Consider a three-element possibility space ${\mathcal {X}}=\{x_1,x_2,x_3\}$ and the coherent lower probability ${\underline{P}}$ given by:

$$\begin{aligned} \begin{array}{r|c c c c c c} A &{} \ \{x_1\} \ {} &{} \ \{x_2\} \ {} &{} \ \{x_3\} \ {} &{} \{x_1,x_2\} &{} \{x_1,x_3\} &{} \{x_2,x_3\}\\ \hline {\underline{P}}(A) &{} \, 0.2 \, &{} \, 0.05 \, &{} \, 0.1 \, &{} 0.4 &{} 0.4 &{} 0.5\\ {\underline{P}}_\textrm{LV}^1(A) &{} 0.2 &{} 0.2 &{} 0.3 &{} 0.4 &{} 0.5 &{} 0.5\\ {\underline{P}}_\textrm{LV}^2(A) &{} 0.2 &{} 0.3 &{} 0.2 &{} 0.5 &{} 0.4 &{} 0.5 \end{array} \end{aligned}$$

It is coherent because it is the lower envelope of the probability mass functions (0.2, 0.2, 0.6), (0.2, 0.6, 0.2), (0.35, 0.05, 0.6), (0.5, 0.05, 0.45), (0.3, 0.6, 0.1) and (0.5, 0.4, 0.1). Any inner approximation ${\underline{P}}_\textrm{LV}$ of ${\underline{P}}$ in ${\mathcal {C}}_\textrm{LV}$ defined by $(P_0,\delta )$ satisfies

$$\begin{aligned} 0.7&=0.5+0.2={\underline{P}}(\{x_1\})+{\underline{P}}(\{x_2,x_3\})\le {\underline{P}}_\textrm{LV}(\{x_1\})+{\underline{P}}_\textrm{LV}(\{x_2,x_3\})\\&=(1-\delta )P_0(\{x_1\})+(1-\delta )P_0(\{x_2,x_3\})=1-\delta , \end{aligned}$$

whence $\delta \le 0.3$. Consider now $P_\textrm{LV}^1=(\nicefrac {2}{7},\nicefrac {2}{7},\nicefrac {3}{7})$ and $P_\textrm{LV}^2=(\nicefrac {2}{7},\nicefrac {3}{7},\nicefrac {2}{7})$. Together with $\delta =0.3$, they give rise to ${\underline{P}}_\textrm{LV}^{1}$ and ${\underline{P}}_\textrm{LV}^{2}$ in the table above, which are then two different elements of ${\mathcal {C}}_\textrm{LV}$ minimising the BV-distance. $\blacklozenge $

We look then for the largest $\delta >0$ such that there is some probability measure $P_0$ such that $(1-\delta )P_0(A)\ge {\underline{P}}(A)$, or equivalently, $P_0(A)\ge \frac{{\underline{P}}(A)}{1-\delta }$ for any $A\subset {\mathcal {X}}$. Thus, if for some fixed $\delta \in (0,1)$ we define ${\underline{Q}}^{\delta }_\textrm{LV}$ as

$$\begin{aligned} {\underline{Q}}^{\delta }_\textrm{LV}(A)= \frac{{\underline{P}}(A)}{1-\delta } \ \text{ if } \ A\ne {\mathcal {X}}, \ \text{ and } \ {\underline{Q}}^{\delta }_\textrm{LV}({\mathcal {X}})=1 \end{aligned}$$

(5)

####

◆ Do this ◆
Resume the excerpt on inner approximations of a lower probability, starting right after equation (5).

####

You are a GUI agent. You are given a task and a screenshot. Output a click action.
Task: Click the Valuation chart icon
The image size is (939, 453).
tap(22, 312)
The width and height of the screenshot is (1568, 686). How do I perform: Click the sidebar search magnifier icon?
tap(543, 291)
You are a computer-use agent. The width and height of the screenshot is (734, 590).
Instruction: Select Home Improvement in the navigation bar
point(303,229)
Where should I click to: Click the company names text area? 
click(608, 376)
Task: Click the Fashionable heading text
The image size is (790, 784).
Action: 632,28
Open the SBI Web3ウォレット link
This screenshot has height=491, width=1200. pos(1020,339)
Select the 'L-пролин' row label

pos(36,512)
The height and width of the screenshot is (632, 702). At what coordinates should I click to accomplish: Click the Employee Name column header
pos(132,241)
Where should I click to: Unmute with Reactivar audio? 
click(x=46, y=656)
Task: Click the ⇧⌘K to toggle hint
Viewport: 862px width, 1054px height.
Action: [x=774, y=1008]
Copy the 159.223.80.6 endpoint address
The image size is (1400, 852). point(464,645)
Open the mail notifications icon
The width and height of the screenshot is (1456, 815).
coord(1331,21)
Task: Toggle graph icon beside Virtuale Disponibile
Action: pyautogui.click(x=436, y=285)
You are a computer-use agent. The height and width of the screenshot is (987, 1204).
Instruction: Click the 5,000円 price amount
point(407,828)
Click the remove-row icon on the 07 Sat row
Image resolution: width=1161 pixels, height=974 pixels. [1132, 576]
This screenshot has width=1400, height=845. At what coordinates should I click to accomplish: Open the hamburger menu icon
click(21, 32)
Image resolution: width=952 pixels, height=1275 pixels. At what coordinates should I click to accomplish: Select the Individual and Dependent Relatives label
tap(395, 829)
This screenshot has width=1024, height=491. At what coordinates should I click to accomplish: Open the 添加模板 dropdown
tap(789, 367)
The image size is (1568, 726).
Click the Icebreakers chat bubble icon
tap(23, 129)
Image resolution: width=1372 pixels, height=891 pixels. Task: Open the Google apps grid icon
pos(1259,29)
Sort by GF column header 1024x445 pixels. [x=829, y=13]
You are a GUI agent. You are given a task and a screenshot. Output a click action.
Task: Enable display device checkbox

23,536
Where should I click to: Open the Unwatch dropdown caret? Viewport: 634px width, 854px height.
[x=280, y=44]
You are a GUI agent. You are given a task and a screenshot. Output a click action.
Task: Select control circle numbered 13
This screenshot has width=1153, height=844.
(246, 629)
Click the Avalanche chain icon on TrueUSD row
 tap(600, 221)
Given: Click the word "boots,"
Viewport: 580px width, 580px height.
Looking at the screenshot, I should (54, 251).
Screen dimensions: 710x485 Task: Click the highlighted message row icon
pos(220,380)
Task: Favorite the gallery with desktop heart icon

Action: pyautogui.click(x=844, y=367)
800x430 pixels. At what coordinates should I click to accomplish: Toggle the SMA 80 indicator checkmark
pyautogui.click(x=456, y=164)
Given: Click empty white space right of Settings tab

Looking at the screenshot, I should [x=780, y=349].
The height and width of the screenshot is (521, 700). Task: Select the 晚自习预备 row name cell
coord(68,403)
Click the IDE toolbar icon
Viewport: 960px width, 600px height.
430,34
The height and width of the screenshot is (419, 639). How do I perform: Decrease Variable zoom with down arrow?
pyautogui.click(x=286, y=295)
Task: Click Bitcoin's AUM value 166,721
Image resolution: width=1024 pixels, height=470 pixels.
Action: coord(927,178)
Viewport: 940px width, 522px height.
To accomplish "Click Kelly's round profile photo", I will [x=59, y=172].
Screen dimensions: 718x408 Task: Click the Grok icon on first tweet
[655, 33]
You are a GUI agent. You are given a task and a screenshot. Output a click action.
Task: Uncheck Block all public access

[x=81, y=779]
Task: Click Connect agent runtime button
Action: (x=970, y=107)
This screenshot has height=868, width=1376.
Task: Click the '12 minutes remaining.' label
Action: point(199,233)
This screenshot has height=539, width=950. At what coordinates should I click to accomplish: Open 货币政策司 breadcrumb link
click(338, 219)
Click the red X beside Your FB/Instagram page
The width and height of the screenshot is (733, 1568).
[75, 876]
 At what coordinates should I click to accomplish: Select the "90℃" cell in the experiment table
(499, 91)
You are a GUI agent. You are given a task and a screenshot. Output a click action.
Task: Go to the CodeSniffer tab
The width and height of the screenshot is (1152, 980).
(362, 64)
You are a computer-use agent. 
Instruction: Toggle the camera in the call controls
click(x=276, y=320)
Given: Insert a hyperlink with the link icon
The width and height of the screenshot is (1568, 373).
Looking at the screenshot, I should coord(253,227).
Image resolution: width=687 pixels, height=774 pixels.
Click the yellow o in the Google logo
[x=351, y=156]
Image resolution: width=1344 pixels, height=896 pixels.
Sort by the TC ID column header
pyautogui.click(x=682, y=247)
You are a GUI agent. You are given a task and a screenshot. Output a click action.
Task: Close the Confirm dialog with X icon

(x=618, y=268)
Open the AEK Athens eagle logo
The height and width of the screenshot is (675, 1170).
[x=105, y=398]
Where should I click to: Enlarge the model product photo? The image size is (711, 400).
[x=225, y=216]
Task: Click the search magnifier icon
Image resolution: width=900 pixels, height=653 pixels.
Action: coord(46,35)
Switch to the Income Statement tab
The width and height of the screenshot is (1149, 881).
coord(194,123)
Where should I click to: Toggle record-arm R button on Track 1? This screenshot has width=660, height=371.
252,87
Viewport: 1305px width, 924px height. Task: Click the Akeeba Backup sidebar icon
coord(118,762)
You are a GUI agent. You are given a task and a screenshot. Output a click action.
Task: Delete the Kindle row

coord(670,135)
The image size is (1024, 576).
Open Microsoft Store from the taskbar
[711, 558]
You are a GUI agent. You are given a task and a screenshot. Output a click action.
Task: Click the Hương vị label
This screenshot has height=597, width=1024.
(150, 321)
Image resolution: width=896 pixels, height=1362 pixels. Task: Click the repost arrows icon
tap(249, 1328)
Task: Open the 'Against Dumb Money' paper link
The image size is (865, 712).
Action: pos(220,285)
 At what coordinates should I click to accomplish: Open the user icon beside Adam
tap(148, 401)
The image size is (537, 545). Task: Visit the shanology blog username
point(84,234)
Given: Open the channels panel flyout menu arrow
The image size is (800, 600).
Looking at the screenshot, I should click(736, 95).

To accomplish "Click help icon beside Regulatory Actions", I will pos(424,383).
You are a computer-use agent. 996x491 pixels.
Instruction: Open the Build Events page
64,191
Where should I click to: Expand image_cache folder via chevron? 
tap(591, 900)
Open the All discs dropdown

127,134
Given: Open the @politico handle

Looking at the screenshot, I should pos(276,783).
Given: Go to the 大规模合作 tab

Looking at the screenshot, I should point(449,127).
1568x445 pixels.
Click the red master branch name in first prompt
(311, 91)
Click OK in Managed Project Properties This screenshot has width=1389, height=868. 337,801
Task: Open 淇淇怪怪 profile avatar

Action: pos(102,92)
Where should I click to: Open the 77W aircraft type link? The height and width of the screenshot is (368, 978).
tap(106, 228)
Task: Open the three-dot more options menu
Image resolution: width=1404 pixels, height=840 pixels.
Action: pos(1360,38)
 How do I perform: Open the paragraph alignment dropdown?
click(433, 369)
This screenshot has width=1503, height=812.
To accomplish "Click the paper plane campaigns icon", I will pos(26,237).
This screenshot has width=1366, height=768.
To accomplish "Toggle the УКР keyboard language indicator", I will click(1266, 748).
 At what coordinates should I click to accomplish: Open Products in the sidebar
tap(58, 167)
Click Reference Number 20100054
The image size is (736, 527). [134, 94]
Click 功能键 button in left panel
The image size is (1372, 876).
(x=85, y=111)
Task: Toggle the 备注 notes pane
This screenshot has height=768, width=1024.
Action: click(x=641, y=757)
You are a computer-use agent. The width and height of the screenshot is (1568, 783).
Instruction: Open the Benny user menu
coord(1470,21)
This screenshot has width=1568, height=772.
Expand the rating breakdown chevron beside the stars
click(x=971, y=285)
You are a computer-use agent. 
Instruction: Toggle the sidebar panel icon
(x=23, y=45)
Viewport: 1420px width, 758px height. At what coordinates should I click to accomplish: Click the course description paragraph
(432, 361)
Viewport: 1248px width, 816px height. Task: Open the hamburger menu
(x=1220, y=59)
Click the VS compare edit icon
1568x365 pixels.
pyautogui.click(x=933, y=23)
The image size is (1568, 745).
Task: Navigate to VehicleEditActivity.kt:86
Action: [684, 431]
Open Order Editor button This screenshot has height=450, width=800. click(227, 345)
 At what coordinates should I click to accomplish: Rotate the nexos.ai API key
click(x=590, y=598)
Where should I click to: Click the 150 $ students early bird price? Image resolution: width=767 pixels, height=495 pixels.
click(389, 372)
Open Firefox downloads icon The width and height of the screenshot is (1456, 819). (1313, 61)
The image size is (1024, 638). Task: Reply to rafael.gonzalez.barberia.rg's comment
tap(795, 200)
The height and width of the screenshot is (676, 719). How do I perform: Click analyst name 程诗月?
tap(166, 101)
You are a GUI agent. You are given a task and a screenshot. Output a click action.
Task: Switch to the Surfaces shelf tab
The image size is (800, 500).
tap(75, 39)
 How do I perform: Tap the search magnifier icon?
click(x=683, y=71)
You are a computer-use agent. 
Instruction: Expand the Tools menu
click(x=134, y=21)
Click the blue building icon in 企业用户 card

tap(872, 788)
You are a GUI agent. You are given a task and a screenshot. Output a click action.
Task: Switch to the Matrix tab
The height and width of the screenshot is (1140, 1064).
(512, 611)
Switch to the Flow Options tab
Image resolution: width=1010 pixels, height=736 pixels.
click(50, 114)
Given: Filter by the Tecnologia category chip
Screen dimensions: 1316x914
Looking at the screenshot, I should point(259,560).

####

◆ Answer to the task ◆
it is equivalent to look for the largest $\delta $ such that ${\mathcal {M}}({\underline{Q}}^{\delta }_\textrm{LV})\ne \emptyset $, i.e., the largest $\delta $ such that ${\underline{Q}}^{\delta }_\textrm{LV}$ avoids sure loss. Consider the following set:

$$\begin{aligned} \Lambda _\textrm{LV}=\left\{ \delta \in (0,1)\mid {\mathcal {M}}\big ({\underline{Q}}^{\delta }_\textrm{LV}\big )\ne \emptyset \right\} . \end{aligned}$$

(6)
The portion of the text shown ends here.